▸ **Extract**:

Content starts

The Four Properties, and Why All Four Are Load-Bearing

DDCRI is four claims at once. Drop any one and the sentence above stops being true.

  • Declarative — you write the desired end state, not the steps to reach it. The system figures out the diff. Imperative tooling (kubectl apply from a laptop, a terraform apply someone ran by hand) describes a transition, and a transition is only correct relative to a starting state you’re assuming and can’t prove.
  • Deterministic — the same inputs produce the same output, every time, on any machine, forever. This is the property nobody respects, and it’s the one Helm’s templating and Argo’s UI quietly leak. If render can return different YAML depending on the wall clock, a freshly generated secret, or the current state of the cluster, then “what’s in git” no longer has a single meaning, and the whole guarantee collapses into “what’s in git, probably, today.”
  • Continuously Reconciling — a controller runs inside the cluster, forever, comparing actual state to declared state and correcting the difference. Not once, on commit — continuously, on an interval. This is the difference between a photograph and a thermostat. One-shot tools (Terraform, CDK, CloudFormation) take a photograph at apply time; the moment someone touches the system out-of-band, the photo is a lie and nothing corrects it. A reconciler is a thermostat: it doesn’t care how the room got cold, it just keeps making it warm — and stops when it’s warm enough.
  • Infrastructure — and this is the word that makes DDCRI more than “GitOps for Kubernetes.” Not just your in-cluster manifests. Your cloud resources — the S3 buckets, the RDS instances, the IAM roles, the VPCs — managed by the same reconciler, under the same loop, with the same guarantee. Crossplane is what extends the thermostat out past the cluster boundary into your cloud account.

Here is the same idea as a table — each property maps to a tool, and to a specific failure you’re buying out of:

PropertyDelivered byWithout it you get
DeclarativeKustomize, Crossplane CRDstransitions that assume a starting state you can’t prove
DeterministicKustomize (kustomize build is referentially transparent)“what’s in git, probably, today”

Content ends

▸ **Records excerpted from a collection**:
Content starts

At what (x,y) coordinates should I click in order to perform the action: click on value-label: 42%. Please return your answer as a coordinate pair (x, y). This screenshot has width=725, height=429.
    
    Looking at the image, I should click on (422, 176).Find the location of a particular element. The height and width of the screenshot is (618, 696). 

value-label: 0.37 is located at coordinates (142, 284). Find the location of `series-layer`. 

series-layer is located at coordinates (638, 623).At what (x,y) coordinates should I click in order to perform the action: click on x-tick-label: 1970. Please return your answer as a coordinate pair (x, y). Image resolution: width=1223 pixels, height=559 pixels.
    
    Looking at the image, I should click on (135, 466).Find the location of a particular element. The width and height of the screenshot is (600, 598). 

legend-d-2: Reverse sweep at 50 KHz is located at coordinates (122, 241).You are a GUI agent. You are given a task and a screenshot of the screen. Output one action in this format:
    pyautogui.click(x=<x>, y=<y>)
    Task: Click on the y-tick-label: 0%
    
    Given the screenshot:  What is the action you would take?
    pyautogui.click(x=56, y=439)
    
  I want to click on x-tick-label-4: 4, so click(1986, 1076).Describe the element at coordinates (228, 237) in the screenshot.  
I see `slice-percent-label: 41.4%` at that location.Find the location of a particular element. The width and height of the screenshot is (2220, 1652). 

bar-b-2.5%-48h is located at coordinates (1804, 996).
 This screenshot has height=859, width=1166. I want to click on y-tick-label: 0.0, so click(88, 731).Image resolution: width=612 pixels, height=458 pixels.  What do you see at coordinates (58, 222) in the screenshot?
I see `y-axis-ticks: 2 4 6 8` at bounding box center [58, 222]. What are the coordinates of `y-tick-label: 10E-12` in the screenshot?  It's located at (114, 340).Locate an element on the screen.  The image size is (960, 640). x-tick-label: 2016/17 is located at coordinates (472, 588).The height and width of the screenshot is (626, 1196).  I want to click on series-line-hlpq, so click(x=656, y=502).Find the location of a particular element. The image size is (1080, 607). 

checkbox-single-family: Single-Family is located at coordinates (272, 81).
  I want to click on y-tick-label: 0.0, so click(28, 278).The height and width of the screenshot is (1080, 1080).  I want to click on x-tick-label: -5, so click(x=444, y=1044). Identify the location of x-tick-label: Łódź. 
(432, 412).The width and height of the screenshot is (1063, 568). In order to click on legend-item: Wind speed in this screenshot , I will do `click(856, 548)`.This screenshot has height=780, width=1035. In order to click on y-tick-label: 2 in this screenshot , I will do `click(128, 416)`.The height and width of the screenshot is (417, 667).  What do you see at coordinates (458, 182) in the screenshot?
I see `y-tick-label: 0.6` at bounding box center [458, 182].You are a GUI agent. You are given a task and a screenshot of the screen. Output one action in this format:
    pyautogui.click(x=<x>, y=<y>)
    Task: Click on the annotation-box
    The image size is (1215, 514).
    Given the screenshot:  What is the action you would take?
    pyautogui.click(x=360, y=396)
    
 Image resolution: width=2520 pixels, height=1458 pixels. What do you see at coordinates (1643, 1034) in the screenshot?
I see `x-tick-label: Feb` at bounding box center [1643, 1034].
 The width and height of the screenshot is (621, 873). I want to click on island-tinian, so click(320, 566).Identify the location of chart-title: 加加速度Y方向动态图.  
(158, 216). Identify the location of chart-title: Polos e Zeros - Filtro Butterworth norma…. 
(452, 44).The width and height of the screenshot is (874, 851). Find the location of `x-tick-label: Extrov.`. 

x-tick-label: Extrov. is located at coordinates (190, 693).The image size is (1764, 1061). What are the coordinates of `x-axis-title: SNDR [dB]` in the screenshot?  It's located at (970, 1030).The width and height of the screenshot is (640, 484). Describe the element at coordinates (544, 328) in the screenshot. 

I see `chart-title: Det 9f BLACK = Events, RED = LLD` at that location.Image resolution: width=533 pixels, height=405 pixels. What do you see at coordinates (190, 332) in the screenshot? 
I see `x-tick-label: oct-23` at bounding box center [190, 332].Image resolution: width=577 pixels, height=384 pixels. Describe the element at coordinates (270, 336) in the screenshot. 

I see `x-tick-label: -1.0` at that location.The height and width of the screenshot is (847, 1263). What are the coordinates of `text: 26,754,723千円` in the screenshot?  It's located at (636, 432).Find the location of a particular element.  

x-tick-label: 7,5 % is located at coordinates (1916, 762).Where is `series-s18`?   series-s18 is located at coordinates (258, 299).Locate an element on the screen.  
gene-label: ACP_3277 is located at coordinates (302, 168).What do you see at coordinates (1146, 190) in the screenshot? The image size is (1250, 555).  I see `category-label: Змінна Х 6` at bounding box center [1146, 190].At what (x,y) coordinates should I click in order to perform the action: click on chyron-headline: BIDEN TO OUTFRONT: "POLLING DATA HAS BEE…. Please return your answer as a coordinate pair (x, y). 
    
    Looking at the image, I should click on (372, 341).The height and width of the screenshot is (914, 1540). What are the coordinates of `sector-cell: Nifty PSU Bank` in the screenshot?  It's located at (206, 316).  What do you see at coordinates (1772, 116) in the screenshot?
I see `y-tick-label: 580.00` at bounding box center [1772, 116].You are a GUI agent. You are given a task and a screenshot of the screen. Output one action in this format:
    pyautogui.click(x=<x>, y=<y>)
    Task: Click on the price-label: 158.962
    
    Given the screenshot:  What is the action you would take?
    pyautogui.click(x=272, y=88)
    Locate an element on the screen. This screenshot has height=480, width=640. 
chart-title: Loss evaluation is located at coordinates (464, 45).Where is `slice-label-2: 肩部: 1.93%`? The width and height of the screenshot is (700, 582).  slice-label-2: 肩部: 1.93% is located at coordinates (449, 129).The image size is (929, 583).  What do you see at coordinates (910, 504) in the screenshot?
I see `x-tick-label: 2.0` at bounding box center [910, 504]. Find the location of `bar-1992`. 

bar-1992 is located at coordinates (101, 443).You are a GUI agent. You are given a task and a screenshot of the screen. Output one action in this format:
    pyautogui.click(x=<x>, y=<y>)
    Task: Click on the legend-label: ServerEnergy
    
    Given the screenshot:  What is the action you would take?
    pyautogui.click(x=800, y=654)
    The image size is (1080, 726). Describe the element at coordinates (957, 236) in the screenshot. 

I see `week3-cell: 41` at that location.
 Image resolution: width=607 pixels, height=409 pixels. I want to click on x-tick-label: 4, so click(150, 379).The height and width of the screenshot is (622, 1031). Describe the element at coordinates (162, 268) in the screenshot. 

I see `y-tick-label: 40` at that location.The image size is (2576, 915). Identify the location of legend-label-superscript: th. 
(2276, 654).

Content ends

▸ **Requirement**:
In the DDCRI text above, set down word for word the stretch from "The Four Properties, and" through "and can’t prove.".

▸ **Written solution**:
The Four Properties, and Why All Four Are Load-Bearing

DDCRI is four claims at once. Drop any one and the sentence above stops being true.

  • Declarative — you write the desired end state, not the steps to reach it. The system figures out the diff. Imperative tooling (kubectl apply from a laptop, a terraform apply someone ran by hand) describes a transition, and a transition is only correct relative to a starting state you’re assuming and can’t prove.